I looked down at my phone to check the air quality index: AQI 122. Above 50 is considered “acceptable.” Above 100 is considered “unhealthy for sensitive groups” like children and the elderly. But there is no amount of wildfire smoke that is safe to breathe. Smoke is made up of tiny particles that burrow deep into your lungs and pass into your bloodstream. Scientists don’t know what will happen to our children, who are growing up exposed to wildfire smoke summer after summer after summer, for weeks at a time.
This is the new summer on the West Coast: checking the air quality before going on a hike, getting anxious on a windy day because it means the fires are going to get worse. Scheduling camping trips, swimming lessons and soccer camp and then canceling them as smoke interferes. Entire Saturdays spent inside, trying to entertain my rambunctious toddler and fussy baby. For children growing up in the American West, it isn’t a question of what you want to do outdoors; it’s a question of whether you can even go outside.
And it will only get worse. Climate scientists estimate that the frequency of large wildfires could increase by over 30 percent in the next 30 years and over 50 percent in the next 80 years, thanks in large part to drought and extreme heat caused by climate change. Over 40 percent of Americans live in areas with hazardous air quality levels, and that number is growing with each fire season. Twenty-four of the top 25 worst cities with particulate matter pollution are on the West Coast.
My husband and I grew up in Oregon and spent our summers camping, playing pickup basketball and biking with our friends. When I got pregnant, we talked about the things we wanted to do with our kids: camping in the Wallowas, biking down the Oregon coast, kayaking in the Columbia River and hiking on Mount Hood. All parents do this — superimpose their own childhoods onto their children’s — and parents are wrong. Their kids like soccer instead of skiing, or want to play video games instead of the piano.
But for kids growing up in the West right now, summer is becoming a season of hazards, spent at least partly indoors. Even meeting our most ambitious climate goals will not change the fact that our children will live through increasingly smoky summers in which the days they can safely play outside will become fewer and fewer. Instead of buying kayaks, I should buy them an indoor play gym. Stop stocking up on sunscreen; stock up on games and toys instead.
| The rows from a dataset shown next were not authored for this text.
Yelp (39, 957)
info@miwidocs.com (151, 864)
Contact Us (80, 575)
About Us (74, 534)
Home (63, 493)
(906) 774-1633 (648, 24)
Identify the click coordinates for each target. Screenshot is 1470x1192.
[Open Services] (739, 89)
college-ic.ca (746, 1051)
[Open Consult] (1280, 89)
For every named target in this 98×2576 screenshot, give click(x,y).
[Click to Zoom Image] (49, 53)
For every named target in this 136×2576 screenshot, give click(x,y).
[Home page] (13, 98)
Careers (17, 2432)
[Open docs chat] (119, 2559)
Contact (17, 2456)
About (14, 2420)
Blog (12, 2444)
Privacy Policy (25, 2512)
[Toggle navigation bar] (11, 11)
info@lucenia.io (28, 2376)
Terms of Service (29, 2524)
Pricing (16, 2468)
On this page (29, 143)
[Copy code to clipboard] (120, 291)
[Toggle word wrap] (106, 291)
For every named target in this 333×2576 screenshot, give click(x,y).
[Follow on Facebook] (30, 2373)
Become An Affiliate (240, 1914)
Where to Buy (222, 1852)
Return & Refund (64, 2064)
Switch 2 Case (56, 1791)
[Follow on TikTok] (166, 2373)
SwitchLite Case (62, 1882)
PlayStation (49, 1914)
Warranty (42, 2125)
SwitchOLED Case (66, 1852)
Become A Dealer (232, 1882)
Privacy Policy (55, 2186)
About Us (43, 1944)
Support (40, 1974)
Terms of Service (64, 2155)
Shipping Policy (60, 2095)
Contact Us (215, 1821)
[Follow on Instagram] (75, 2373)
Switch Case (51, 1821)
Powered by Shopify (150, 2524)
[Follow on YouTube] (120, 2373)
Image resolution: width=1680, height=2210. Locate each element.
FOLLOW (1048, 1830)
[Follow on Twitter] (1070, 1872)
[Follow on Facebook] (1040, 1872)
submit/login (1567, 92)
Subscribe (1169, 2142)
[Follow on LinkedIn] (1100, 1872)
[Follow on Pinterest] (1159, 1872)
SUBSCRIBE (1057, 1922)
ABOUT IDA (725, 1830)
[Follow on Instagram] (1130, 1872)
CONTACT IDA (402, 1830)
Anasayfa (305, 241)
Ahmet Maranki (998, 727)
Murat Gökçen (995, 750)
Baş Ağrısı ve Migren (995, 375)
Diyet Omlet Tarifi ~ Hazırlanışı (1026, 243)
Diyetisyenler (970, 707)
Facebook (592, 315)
Screen time is no longer something to avoid; it’s now a salvation.
Back in our hotel room, we eventually decide we will stay inside until the AQI drops below 100. I turn on “Paw Patrol” and my husband goes to the vending machine to buy soda and snacks.
Every 15 minutes, my son wanders over to the sliding glass door, looking out at the lake. “I have a perfect great idea,” he says, pointing at a flamingo pool float drifting forlornly in the haze. “Let’s go ride the mingo.”
“Not yet, buddy,” I say, for the hundredth time. “The air is dirty.”
It feels like admitting defeat to stop planning camping trips, or plan to host an indoor birthday party in August. I keep grasping at the summer I wish they could have: entire days playing in the woods, covered in dirt, carefree.
I am guilty of denial, too. When the air quality finally improves during our lake vacation, and we venture outside to the sandy beach, I stare up at the grimy sky and try to convince myself that this is just a one-off. Surely the smoke will fully clear tomorrow. Besides, how bad can one smoky day be for a child’s lungs?
The next morning, my toddler wakes us up with a wet, hacking cough. The smoke hasn’t cleared. We pack our bags and drive home early.
A few days later, heavy winds brought wildfire smoke to our home in northeast Portland, filling the house with the smell of stale smoke. The sky turned from gray to dirty orange, the sun a dim orb in the sky, like a streetlight that somebody forgot to turn off.
I shut all the windows and canceled our plans. Another summer day spent indoors.